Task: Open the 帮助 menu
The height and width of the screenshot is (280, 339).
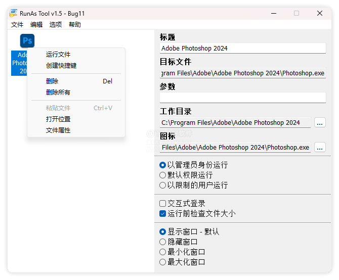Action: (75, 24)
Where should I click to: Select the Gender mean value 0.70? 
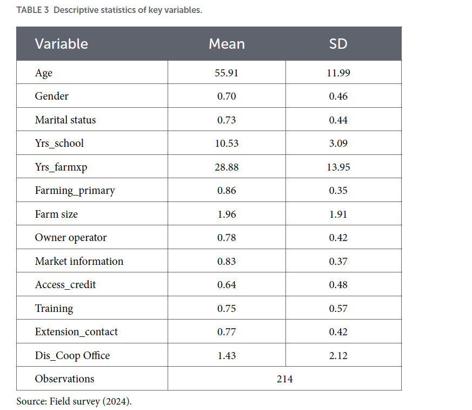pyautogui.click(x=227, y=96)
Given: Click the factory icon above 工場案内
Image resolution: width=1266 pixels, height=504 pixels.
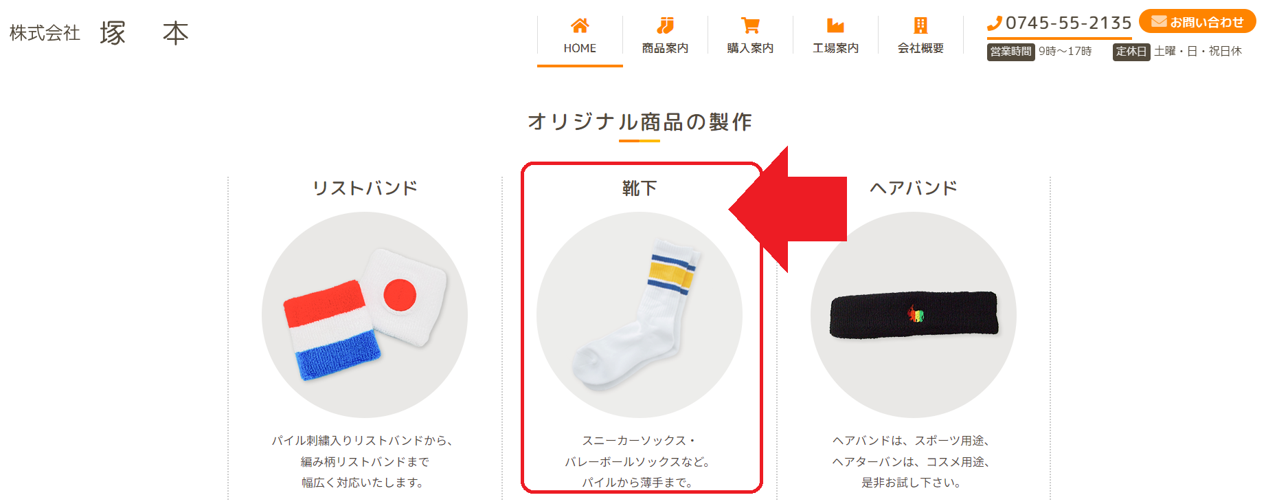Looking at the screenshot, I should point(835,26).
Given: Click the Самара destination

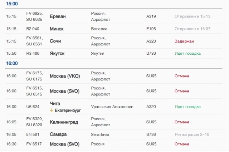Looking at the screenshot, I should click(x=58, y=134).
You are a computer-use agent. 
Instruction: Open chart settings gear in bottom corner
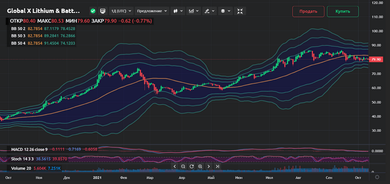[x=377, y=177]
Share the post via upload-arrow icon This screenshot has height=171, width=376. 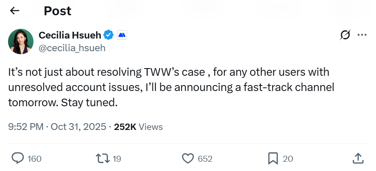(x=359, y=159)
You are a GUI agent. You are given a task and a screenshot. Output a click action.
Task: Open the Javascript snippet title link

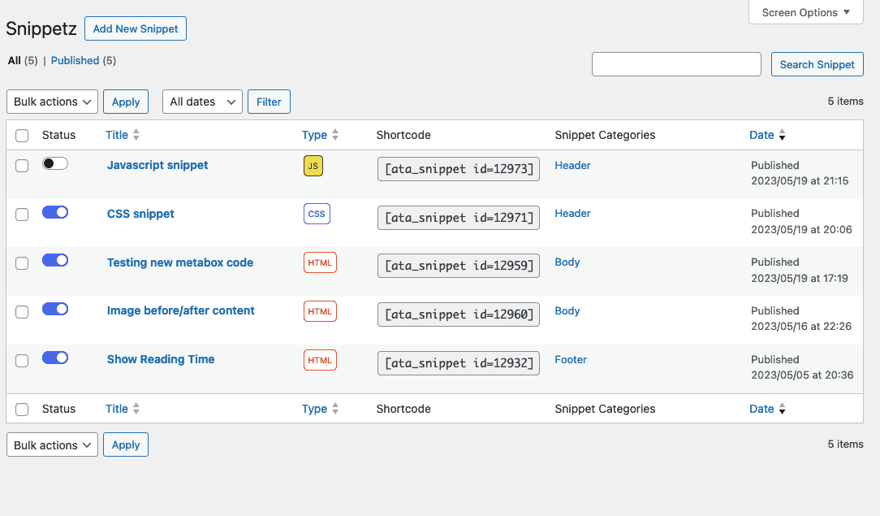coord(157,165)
========================================
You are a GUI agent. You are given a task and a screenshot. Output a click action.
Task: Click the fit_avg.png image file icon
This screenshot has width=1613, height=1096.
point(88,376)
========================================
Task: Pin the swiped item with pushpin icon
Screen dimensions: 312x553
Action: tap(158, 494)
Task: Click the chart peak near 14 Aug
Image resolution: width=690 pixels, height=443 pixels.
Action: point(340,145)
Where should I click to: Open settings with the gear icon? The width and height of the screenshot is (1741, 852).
========================================
Activity: As listed above, the lines from the line with "Task: Pin the swiped item with pushpin icon" to the line with "Where should I click to: Open" are to be echoed exactly, with both ends included and nothing added.

Exercise output:
Task: Pin the swiped item with pushpin icon
Screen dimensions: 312x553
Action: tap(158, 494)
Task: Click the chart peak near 14 Aug
Image resolution: width=690 pixels, height=443 pixels.
Action: point(340,145)
Where should I click to: Open settings with the gear icon? The width and height of the screenshot is (1741, 852).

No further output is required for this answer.